We see some of that ruthlessness during a press conference that takes place during her first event back, the Australian Open. One of the reporters asks if there’s truth to her comeback being a stunt. Carrie responds, “I’ve proven so far that my game is outstanding. So everyone can whine and moan all they want about me being here, but I’ve earned the right.”
Another reporter asks about her upcoming match, to which she replies, “I’m gonna crush Carla Perez and anyone else I play on my way to the final. I’m going to hold their beating hearts in my hand.”
That’s Carrie, inside and out. She’s as abrasive internally as she is externally; it’s not just a show for the media. She’s hard on everyone else, and she’s equally hard on herself. We see this in the thoughts that permeate her mind during her games, including during a tight match against Natasha Antonovich, one of her more formidable rivals.

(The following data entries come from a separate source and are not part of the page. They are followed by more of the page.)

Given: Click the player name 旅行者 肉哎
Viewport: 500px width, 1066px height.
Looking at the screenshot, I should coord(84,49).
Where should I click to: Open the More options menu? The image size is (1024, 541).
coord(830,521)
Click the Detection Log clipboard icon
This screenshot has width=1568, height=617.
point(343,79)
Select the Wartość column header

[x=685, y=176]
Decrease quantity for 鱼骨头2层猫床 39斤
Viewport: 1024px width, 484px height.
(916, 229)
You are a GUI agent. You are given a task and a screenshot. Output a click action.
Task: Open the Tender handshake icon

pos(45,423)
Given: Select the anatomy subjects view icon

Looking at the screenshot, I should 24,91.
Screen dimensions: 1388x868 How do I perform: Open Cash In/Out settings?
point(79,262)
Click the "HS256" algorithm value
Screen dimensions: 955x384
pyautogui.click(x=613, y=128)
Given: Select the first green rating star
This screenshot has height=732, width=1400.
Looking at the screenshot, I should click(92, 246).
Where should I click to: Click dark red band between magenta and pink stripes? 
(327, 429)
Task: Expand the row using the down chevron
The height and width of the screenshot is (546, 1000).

“I do not look at my father. I do not want to see the worry in his eyes. I tell myself: Do not let her win this set. You are either a champion or a ****up. There is no in-between.”
Rarely, we see Carrie’s vulnerability. She puts a hard wall up against Bowe Huntley, a fellow tennis pro with whom she’d gotten too close to in the past. She has the chance to train with him again, and she imagines a scenario in which she does let him back into her life.
“He’ll say something wonderful at some point, and I’ll start to believe he means it, despite all evidence to the contrary. And then I’ll start to like him or love him or feel something that I swear I’ve never felt before. And then one day, when I’m in too deep, he’ll stop liking or loving me, for one reason or another. And I’ll be left with a hole in my heart.”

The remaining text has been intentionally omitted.